Legal Theory Is Only Philosophical in Nature
Even so, skeptics of a Protestant legal theory will surely contend that the project is doomed from its inception because, by definition, the fundamental questions of legal theory are purely philosophical, whose truth claims are determined solely by reason. Conversely, because the truth claims found within legal theory are inherently “reasonable” (in that they are grounded in reason), mixing theological “reasons” for those answers contaminates the search for the truth upon which all reasonable persons, can, nay, should agree. Further, because theologically oriented theorists cannot neutrally answer the most basic question—What is law?—the whole enterprise of theologically based theorizing is somehow suspect or illegitimate.Footnote 13
However, a theological approach to legal theory must be understood as one more method by which law may be understood. Philosophy and history are two other methods well known to legal scholars, and both philosophy and history have their own grammar, internal practices, and discipline-specific standards for what counts (and what does not) as good and acceptable philosophy and history.

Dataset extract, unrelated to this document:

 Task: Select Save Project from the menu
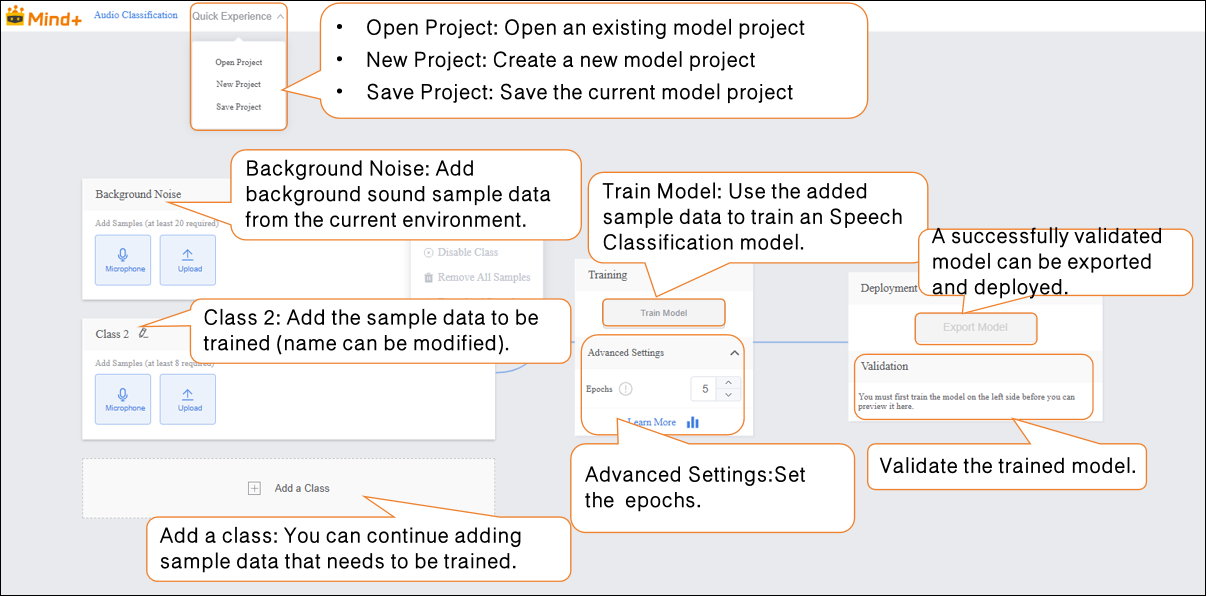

Moreover, it would be a rare (and puzzling) argument, indeed, if one were to argue that either philosophy or history were illegitimate interdisciplinary methods by which the scholar who deployed them could understand law. Yet, what is true of philosophy and history as methods is also true of theology. There are vocabularies and practices internal to theologians which help them better understand their discipline and their world. To foreclose theology as a method of understanding law, ab initio, because it is a discipline not accessible to everyone of reasonable goodwill, is to do so needlessly, without regard for the vistas of understanding that might result from theology's interaction with law.
Conclusion
It is clear that a fulsome Protestant legal theory will be built incrementally, and if it is a body of theory that is taken seriously, it will never be completely finished. That is both daunting and exciting. It is daunting because now is the time to begin the exacting and painstaking work of erecting the edifice that is the theory. It is exciting, because the vistas of possibility for the theory are as endless as God whom Protestant legal theorists serve.